Task inputs ▸
· · · · · · ·

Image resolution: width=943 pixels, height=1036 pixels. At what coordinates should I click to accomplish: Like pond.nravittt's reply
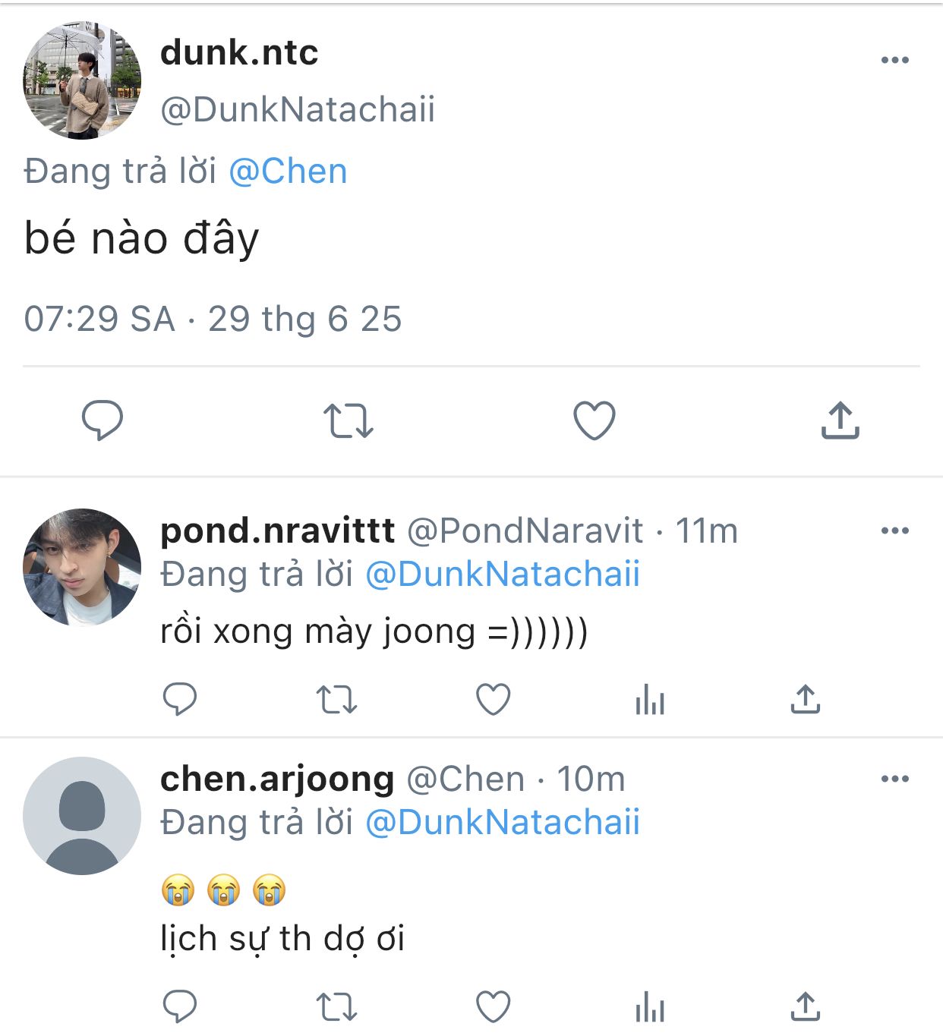pos(493,699)
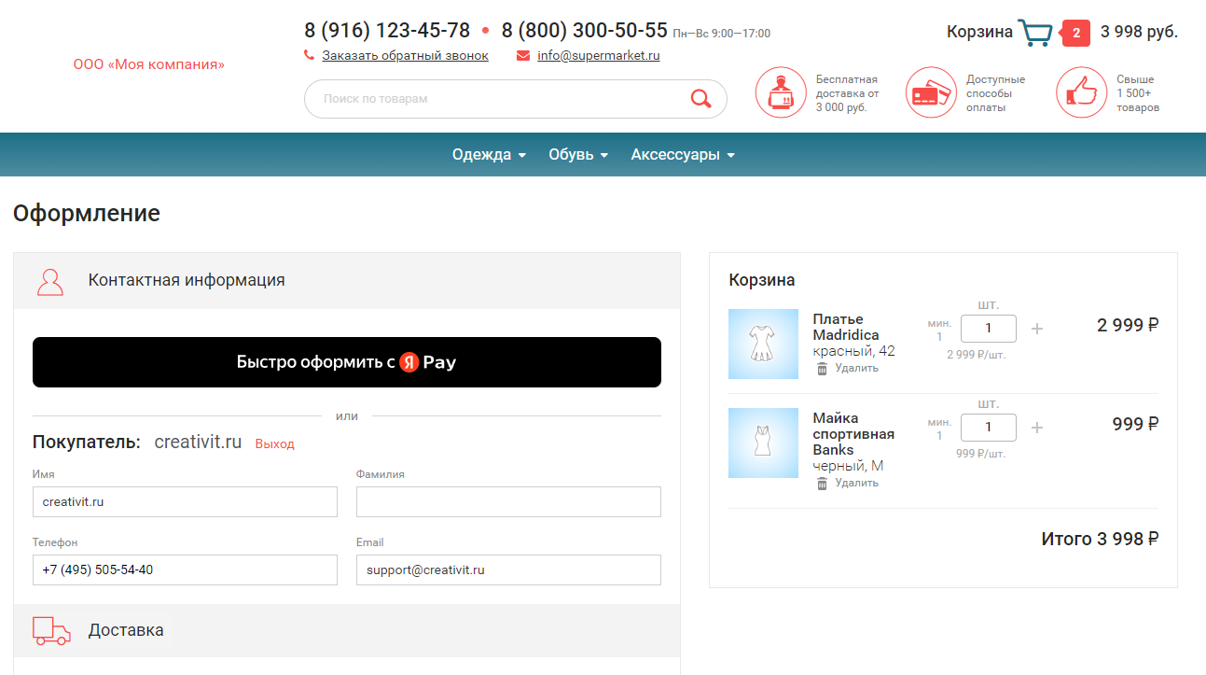
Task: Increase quantity of Майка спортивная Banks
Action: coord(1037,428)
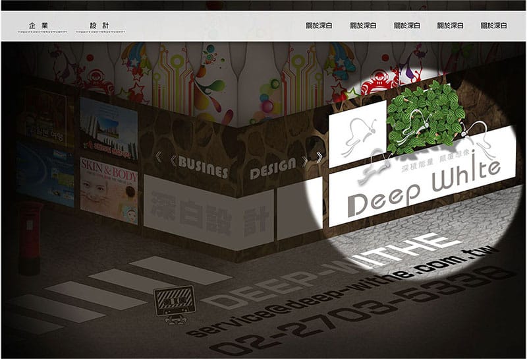
Task: Click the BUSINES wall text
Action: point(203,167)
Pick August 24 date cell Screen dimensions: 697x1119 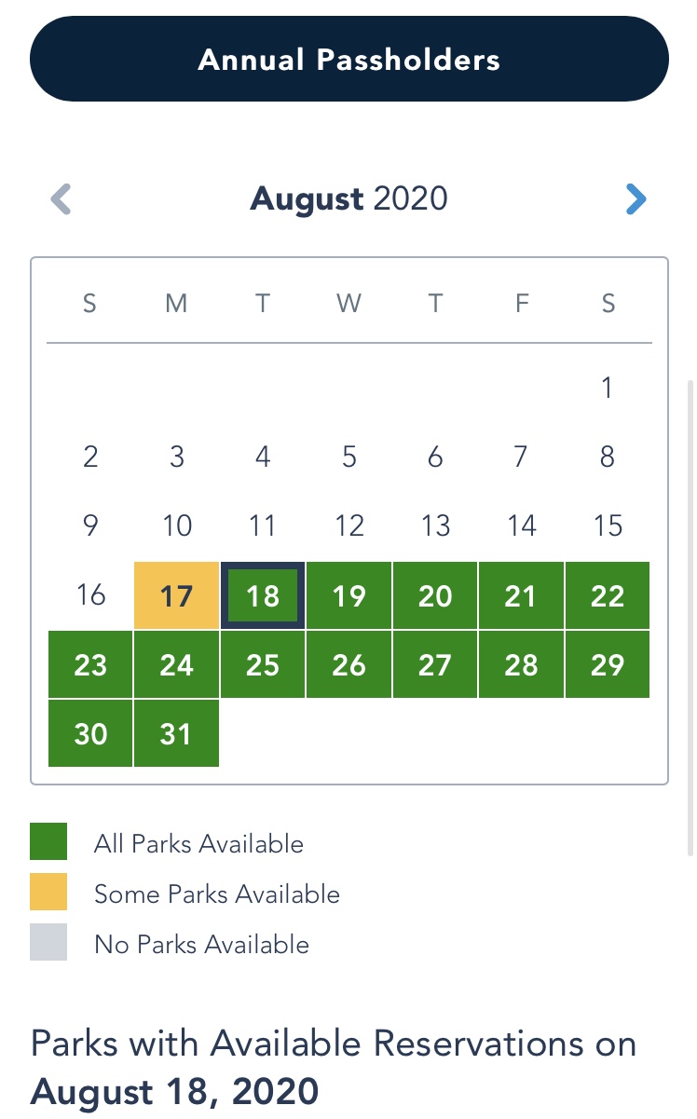[x=176, y=664]
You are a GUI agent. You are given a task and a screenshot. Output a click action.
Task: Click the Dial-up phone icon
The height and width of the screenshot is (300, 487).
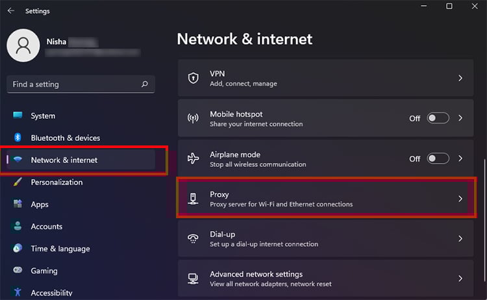(x=193, y=239)
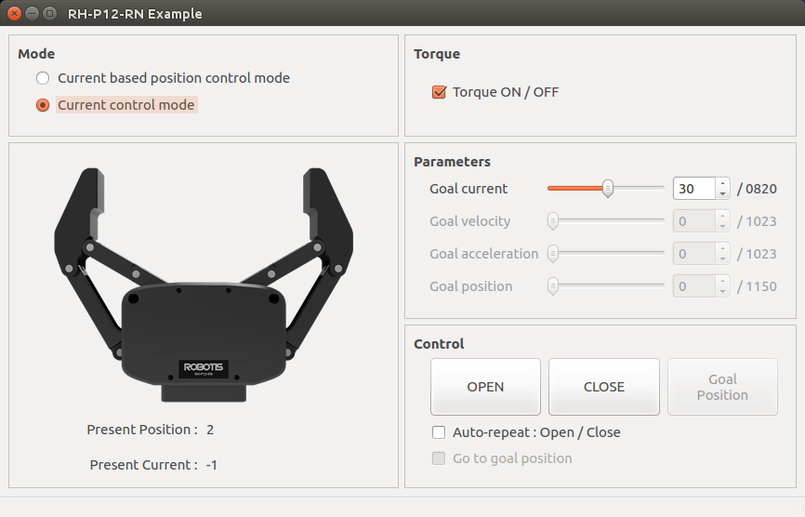
Task: Enable Auto-repeat : Open / Close checkbox
Action: 440,432
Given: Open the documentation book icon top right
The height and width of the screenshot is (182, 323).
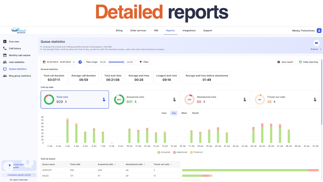Looking at the screenshot, I should tap(317, 43).
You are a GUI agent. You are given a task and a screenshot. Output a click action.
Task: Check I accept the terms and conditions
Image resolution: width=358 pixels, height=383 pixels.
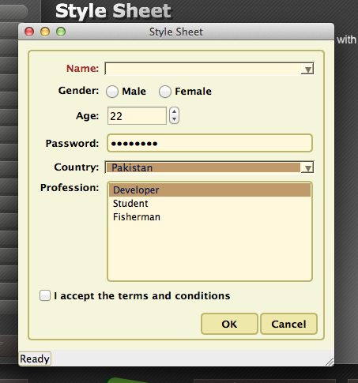click(x=45, y=295)
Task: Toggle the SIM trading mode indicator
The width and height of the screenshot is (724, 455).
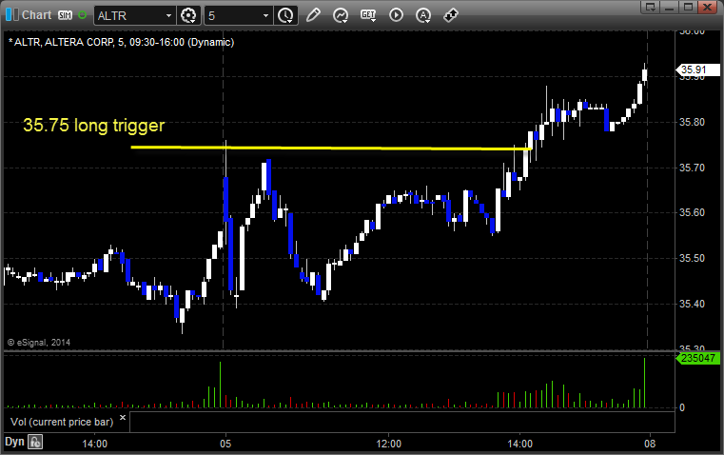Action: (x=65, y=15)
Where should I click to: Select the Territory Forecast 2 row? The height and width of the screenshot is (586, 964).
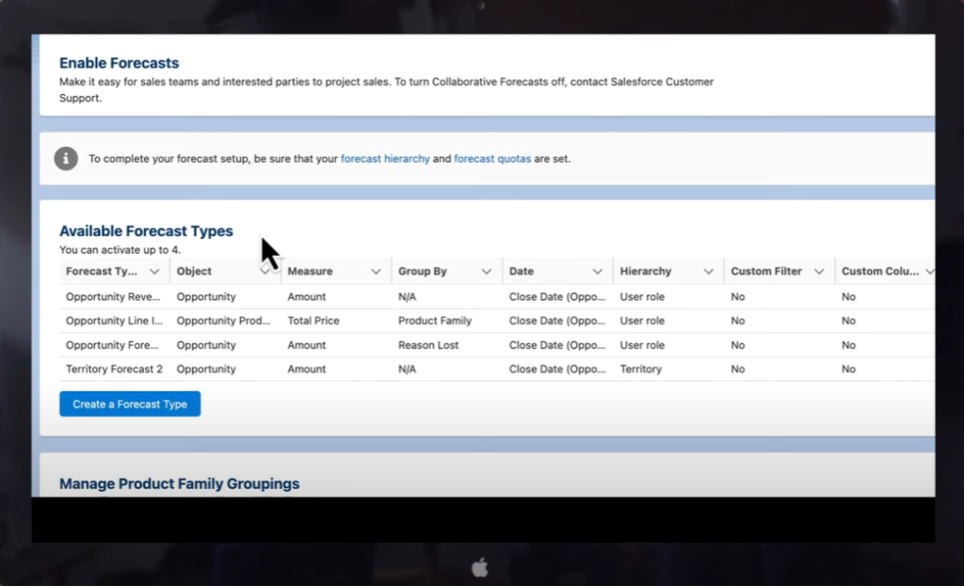click(x=113, y=369)
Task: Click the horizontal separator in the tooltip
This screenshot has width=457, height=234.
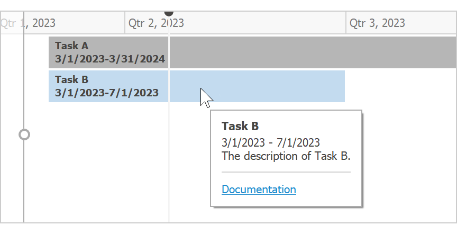Action: (x=286, y=172)
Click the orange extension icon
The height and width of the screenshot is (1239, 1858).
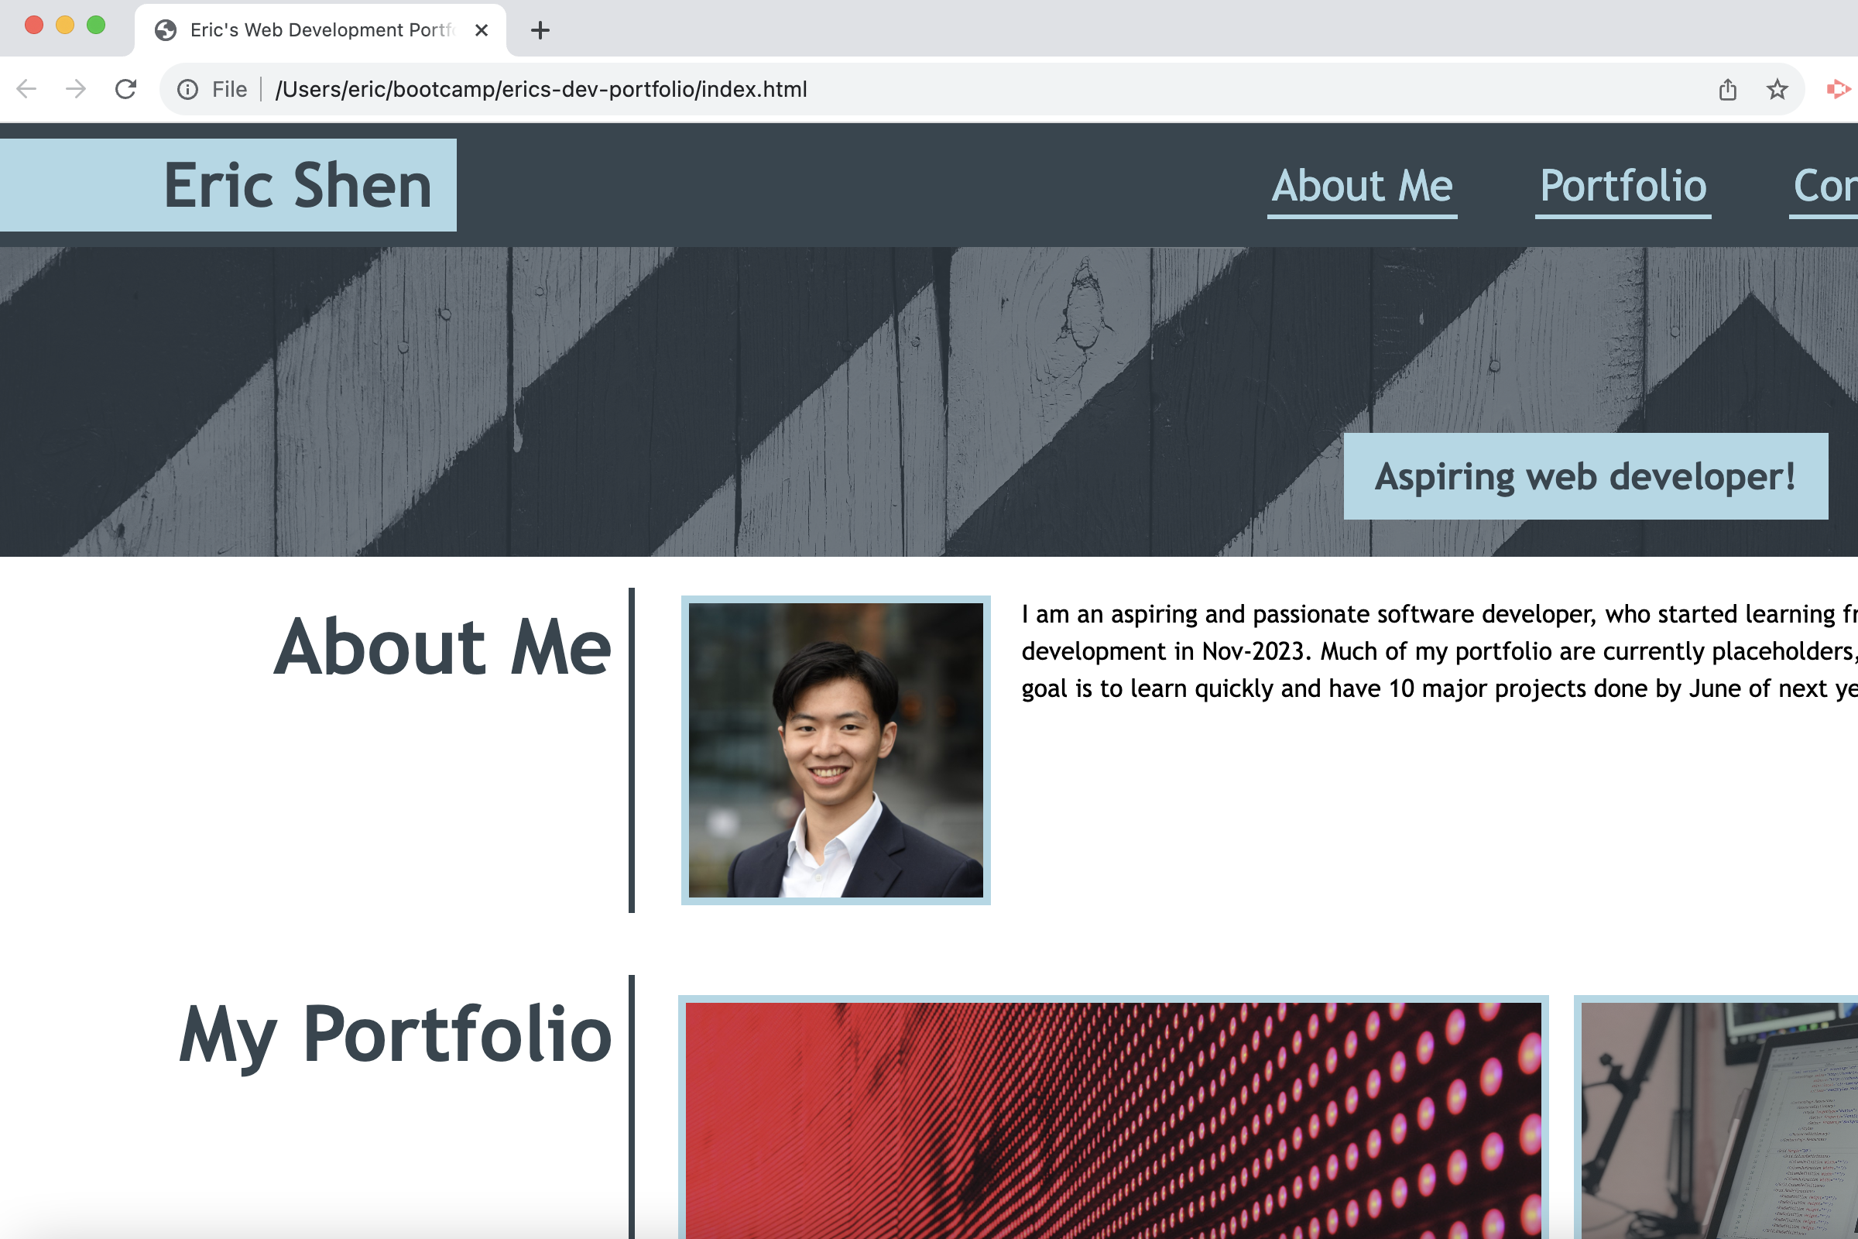tap(1841, 89)
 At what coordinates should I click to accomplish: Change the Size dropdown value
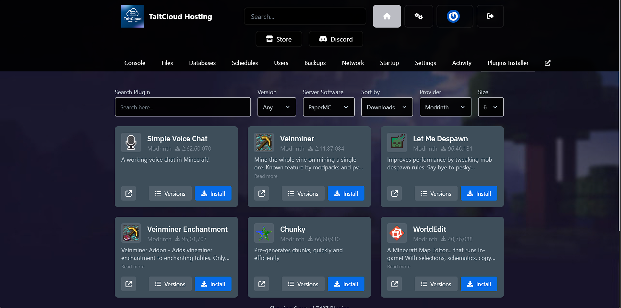click(x=490, y=107)
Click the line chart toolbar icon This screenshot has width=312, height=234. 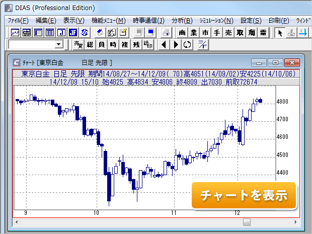click(x=15, y=33)
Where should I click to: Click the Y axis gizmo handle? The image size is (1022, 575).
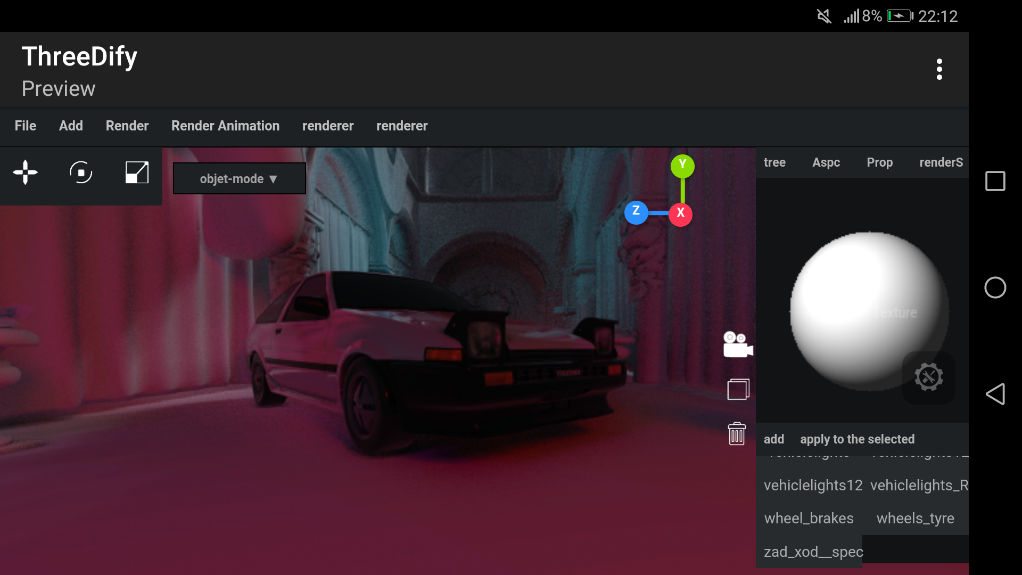pos(682,166)
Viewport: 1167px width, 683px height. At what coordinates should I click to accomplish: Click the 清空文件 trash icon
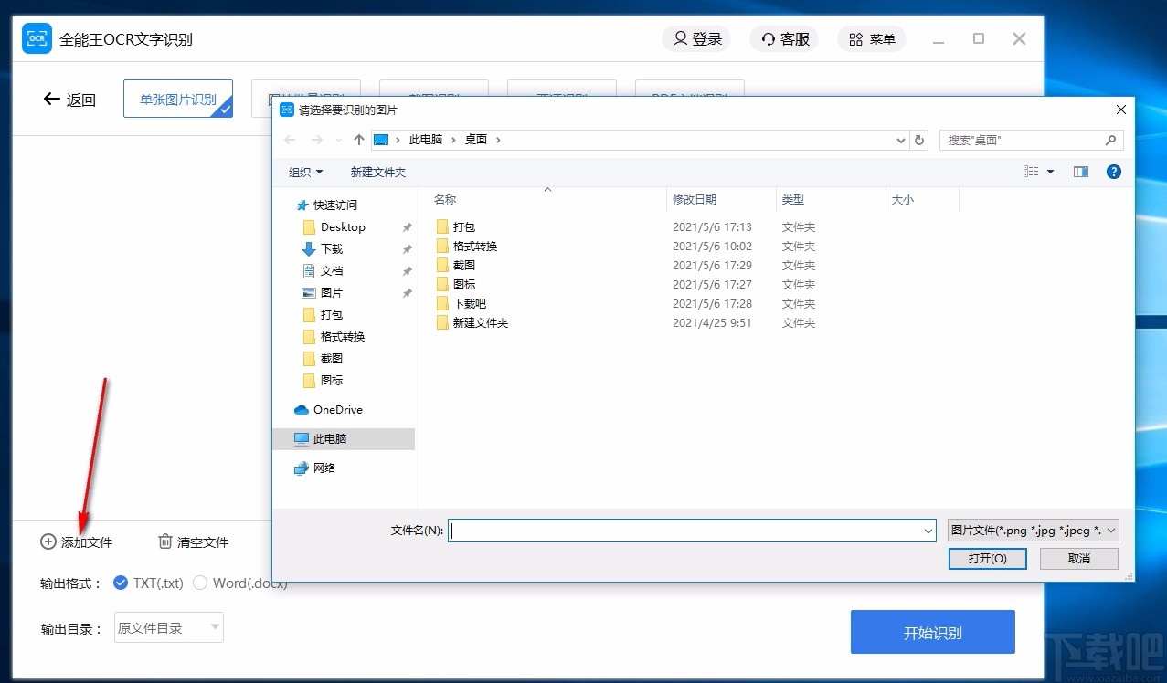165,541
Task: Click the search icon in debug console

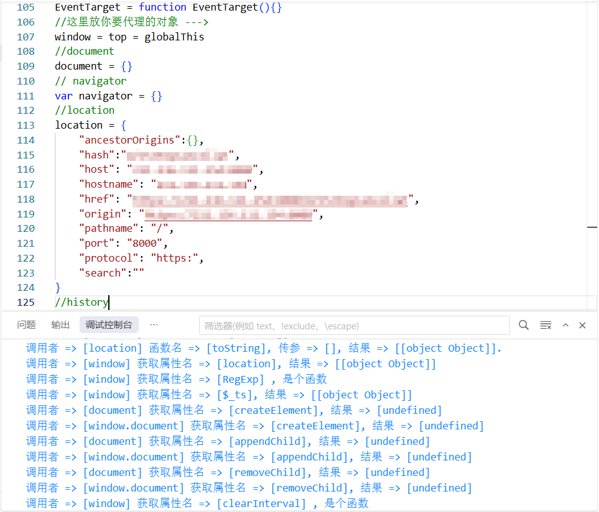Action: point(524,325)
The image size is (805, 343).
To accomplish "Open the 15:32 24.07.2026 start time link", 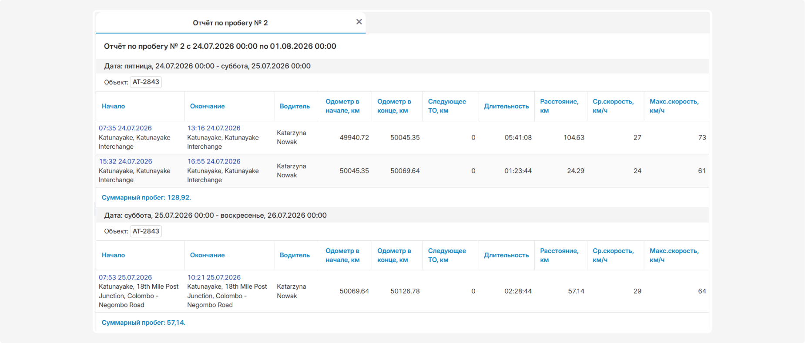I will click(125, 161).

· · · · · · ·

Your instructions ▸
Format everything from the line containing "Task: Toggle the SIM trading mode indicator" down to the line containing "Action: (x=65, y=15)" as a two-column CSV with the header request,answer and one row per record, each value in a single quoted field with line breaks replaced by spaces. Leave the pictures out.

Written reply ▸
request,answer
"Task: Toggle the SIM trading mode indicator The width and height of the screenshot is (724, 455).","Action: (x=65, y=15)"